Cell membrane-anchored and tumor-targeted IL-12 T-cell therapy destroys cancer-associated fibroblasts and disrupts extracellular matrix in heterogenous osteosarcoma xenograft models

Abstract

Background: The extracellular matrix (ECM) and cancer-associated fibroblasts (CAFs) play major roles in tumor progression, metastasis, and the poor response of many solid tumors to immunotherapy. CAF-targeted chimeric antigen receptor-T cell therapy cannot infiltrate ECM-rich tumors such as osteosarcoma.

Method: In this study, we used RNA sequencing to assess whether the recently invented membrane-anchored and tumor-targeted IL-12-armed (attIL12) T cells, which bind cell-surface vimentin (CSV) on tumor cells, could destroy CAFs to disrupt the ECM. We established an in vitro model of the interaction between osteosarcoma CAFs and attIL12-T cells to uncover the underlying mechanism by which attIL12-T cells penetrate stroma-enriched osteosarcoma tumors.

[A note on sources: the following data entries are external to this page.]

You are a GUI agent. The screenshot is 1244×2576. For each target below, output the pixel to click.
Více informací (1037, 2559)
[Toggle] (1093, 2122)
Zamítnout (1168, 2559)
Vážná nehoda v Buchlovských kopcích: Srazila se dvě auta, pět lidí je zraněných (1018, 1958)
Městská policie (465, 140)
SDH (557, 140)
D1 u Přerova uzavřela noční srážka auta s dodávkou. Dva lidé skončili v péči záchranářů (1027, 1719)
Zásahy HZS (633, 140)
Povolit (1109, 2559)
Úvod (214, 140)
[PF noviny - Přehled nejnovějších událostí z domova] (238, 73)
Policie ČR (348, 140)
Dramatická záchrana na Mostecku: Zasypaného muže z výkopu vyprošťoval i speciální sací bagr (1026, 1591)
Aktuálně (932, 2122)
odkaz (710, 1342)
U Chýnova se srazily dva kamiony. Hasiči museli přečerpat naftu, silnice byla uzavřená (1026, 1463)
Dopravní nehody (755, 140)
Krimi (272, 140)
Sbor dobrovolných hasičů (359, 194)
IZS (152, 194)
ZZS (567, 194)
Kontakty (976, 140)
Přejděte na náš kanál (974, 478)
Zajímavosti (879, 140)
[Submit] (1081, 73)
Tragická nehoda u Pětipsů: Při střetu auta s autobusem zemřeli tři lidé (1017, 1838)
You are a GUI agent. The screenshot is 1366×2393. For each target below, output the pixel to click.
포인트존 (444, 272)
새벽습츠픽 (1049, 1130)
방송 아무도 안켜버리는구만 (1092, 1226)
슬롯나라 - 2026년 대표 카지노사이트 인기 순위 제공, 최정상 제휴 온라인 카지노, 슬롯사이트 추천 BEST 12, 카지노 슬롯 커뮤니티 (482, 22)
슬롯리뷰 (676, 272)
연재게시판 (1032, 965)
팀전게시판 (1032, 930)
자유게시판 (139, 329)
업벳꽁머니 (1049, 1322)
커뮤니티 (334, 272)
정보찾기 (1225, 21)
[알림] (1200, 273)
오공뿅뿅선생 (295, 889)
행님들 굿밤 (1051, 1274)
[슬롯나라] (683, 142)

Results: RNA sequencing demonstrated that attIL12-T cell treatment altered ECM-related gene expression. Immunohistochemistry staining revealed disruption or elimination of high-density CAFs and ECM in osteosarcoma xenograft tumors following attIL12-T cell treatment, and CAF/ECM density was inversely correlated with T-cell infiltration. Other IL12-armed T cells, such as wild-type IL-12-targeted or tumor-targeted IL-12-T cells, did not disrupt the ECM because this effect depended on the engagement between CSV on the tumor cell and its ligand on the attIL12-T cells. Mechanistic studies found that attIL12-T cell treatment elevated IFNγ production on interacting with CSV⁺ tumor cells, suppressing transforming growth factor beta secretion and in turn upregulating FAS-mediated CAF apoptosis. CAF destruction reshaped the tumor stroma to favor T-cell infiltration and tumor inhibition.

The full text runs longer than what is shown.